* _Assignment_
An exact transcript is required of the lines below, from the one containing "Where should I" through the very last; leave every picture out of it.

[Source information Boundary: Start]

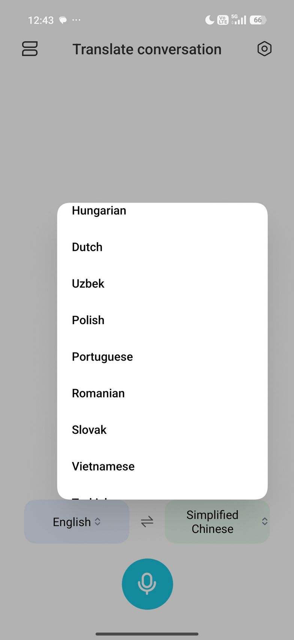Tap the teal microphone button

(x=147, y=584)
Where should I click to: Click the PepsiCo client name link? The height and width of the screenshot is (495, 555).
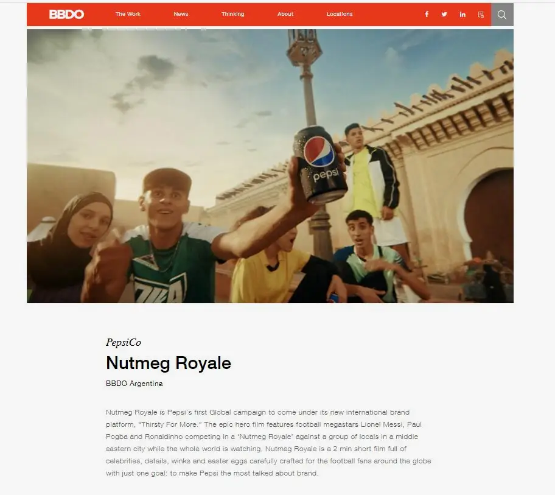[124, 342]
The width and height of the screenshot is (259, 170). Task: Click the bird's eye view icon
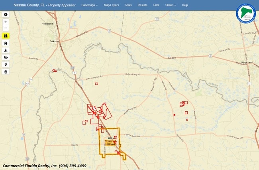coord(6,57)
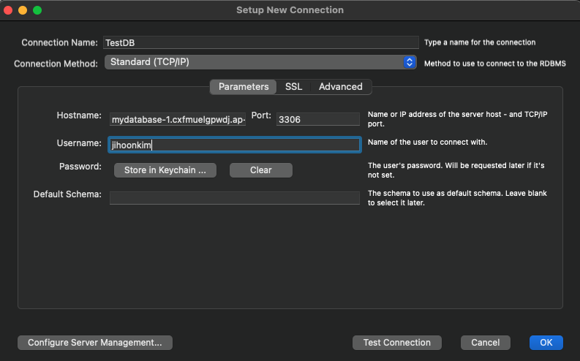Close the dialog with the red button

tap(8, 10)
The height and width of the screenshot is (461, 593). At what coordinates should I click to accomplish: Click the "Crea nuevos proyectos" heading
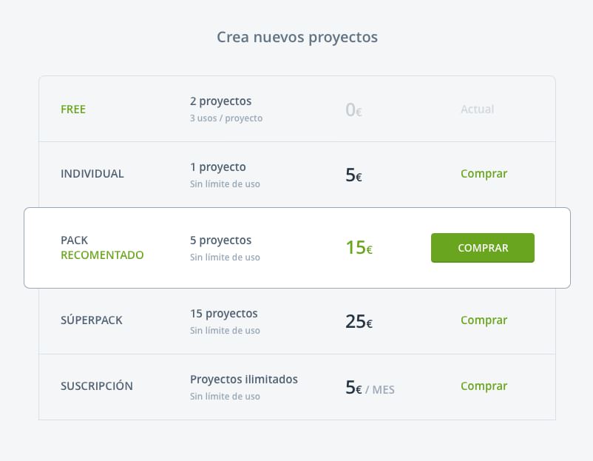point(297,37)
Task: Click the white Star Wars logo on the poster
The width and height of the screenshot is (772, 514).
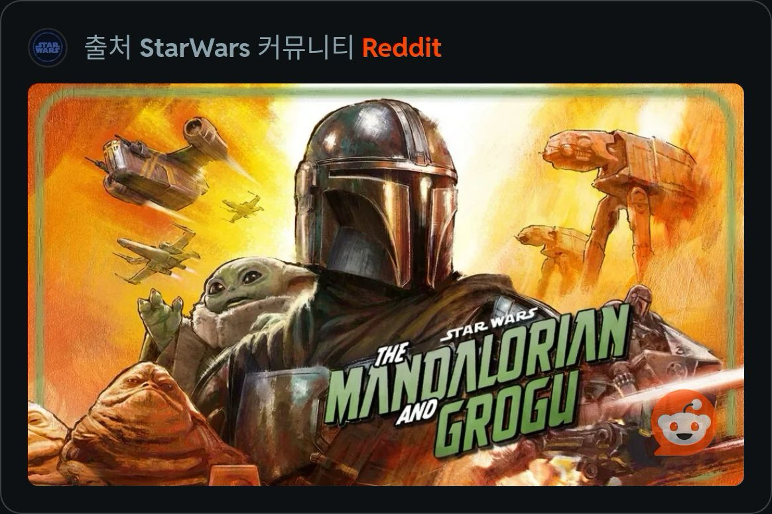Action: [x=489, y=325]
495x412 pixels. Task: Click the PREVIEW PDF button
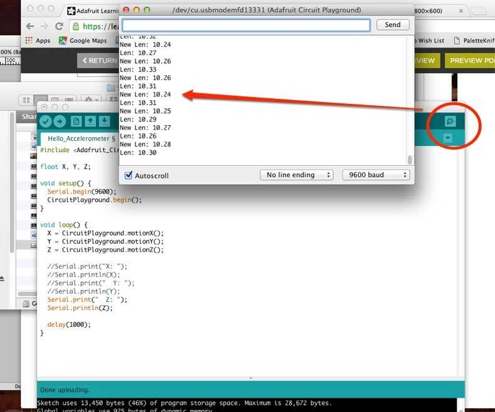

[Source information Boundary: End]

* _Response box_
Where should I click to: Click the PepsiCo client name link? The height and width of the screenshot is (495, 555).
[124, 342]
The width and height of the screenshot is (259, 170). Task: Click the bird's eye view icon
coord(6,57)
Close the dialog with the red button

tap(8, 10)
The height and width of the screenshot is (461, 593). At what coordinates should I click to accomplish: Click the "Crea nuevos proyectos" heading
point(297,37)
Task: Click the white Star Wars logo on the poster
The width and height of the screenshot is (772, 514).
Action: [x=489, y=325]
495x412 pixels. Task: Click the PREVIEW PDF button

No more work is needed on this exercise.